The over-arching theme of their colloquies is the incontrovertible fact that Brooklyn and the world are well and truly fucked. The rot set in with World War Two. Joe McCarthy was right. We’d been betrayed by those Jews – the Rosenbergs, that fairy – Alger Hiss and those Jewish fairies in Hollywood. We’d fought on the wrong side in the war. Except for fightin’ the Japs. Those slant-eyed sneaks had it comin’.
“Kid, do you know those Jap bastards stuck a thin, glass tube up a soldier’s prick? Then they smashed down on his prick with a hammer. Thousands of glass shards got embedded in his dick. Think about it. The poor son of a bitch survived but whenever he takes a piss, two guys have to hold him.”
Hittin’ a Spaldeen three sewers with a broom handle.
I’m a Brooklyn boy. Born dead center in the 20th century – 1950 A.B. That’s Anno Brooklyn. In my Brooklyn, green canvas awnings shade the storefront windows and a glass globe filled with blue water swings over the pharmacy door. The butcher has sawdust on his floor and the grocer has a straw boater on his head. Kids are nicknamed Butch, Spike and Bruiser. (And, these are the girls!) Red and white striped poles twirl in front of the competing barbershops of Angelo and Nick. Angelo is humorless, maybe because he has a concentration-camp tattoo on his arm. But, Nick has a devil-may-care manner and sports the pencil-thin mustache of a gigolo.
It is in the mirrored, macho salons of Nick and Angelo that I learn how to be Homo Brooklyn. No, not that type of homo. (Whata you a wiseguy?) I mean a real Homo. A man’s man. A mensch. It’s where I learn the hard-but-fair rule of life – “If you leave, you lose your turn.” It’s where I learn to dismiss all current baseball players as overpaid pussies not worthy of carrying the jockstrap of Saint Joe DiMaggio. It’s where I learn the permitted hairstyles for Homo Brooklyn– Baldy, Flat Top and Elvis. It’s where I learn to distinguish between the after-shaves Bay Rum, Old Spice and Aqua Velva; and learn the proper application of Dixie Pomade – a hair goop thicker than axle grease. In Angelo’s and Nick’s, I ogle true-crime magazines –
I Escaped the Vampire-Nympho of Newark!
And Hollywood gossip-rags –
I Escaped Tinseltown’s Nympho Pajama Party!

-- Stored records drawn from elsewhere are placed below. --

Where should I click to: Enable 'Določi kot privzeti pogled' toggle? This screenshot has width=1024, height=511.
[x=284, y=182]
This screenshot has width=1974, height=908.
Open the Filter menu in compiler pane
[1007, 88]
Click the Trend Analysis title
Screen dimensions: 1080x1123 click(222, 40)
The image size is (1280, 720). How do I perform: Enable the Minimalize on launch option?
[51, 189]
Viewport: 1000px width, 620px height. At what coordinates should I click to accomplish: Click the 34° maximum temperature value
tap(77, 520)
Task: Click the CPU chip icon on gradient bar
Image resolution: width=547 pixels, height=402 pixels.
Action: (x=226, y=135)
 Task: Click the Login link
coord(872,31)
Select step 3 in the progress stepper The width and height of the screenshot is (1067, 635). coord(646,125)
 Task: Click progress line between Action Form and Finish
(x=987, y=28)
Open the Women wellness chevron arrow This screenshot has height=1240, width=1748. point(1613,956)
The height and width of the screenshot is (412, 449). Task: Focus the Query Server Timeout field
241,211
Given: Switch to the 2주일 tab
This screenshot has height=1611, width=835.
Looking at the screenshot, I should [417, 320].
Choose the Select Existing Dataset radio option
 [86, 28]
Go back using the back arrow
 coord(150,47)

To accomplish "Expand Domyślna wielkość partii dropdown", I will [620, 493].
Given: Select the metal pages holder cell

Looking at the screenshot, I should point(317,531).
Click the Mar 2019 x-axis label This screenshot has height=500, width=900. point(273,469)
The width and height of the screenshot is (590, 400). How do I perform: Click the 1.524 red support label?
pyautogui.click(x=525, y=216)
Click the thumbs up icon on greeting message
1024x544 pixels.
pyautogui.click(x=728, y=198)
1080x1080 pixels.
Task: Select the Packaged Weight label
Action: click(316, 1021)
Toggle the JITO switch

And men’s-adventure journals –
I Escaped the Lair of the Lesbian Nazi-Nympho!
Most importantly, I learn how to hide “dirty” magazines like Gent, Dude and Dapper inside the covers of The Saturday Evening Post. When Nick and Angelo catch me, they threaten to tell my mother and give me a Baldy. But, I always spot a twinkle in their eyes as they shake their razor strops at me.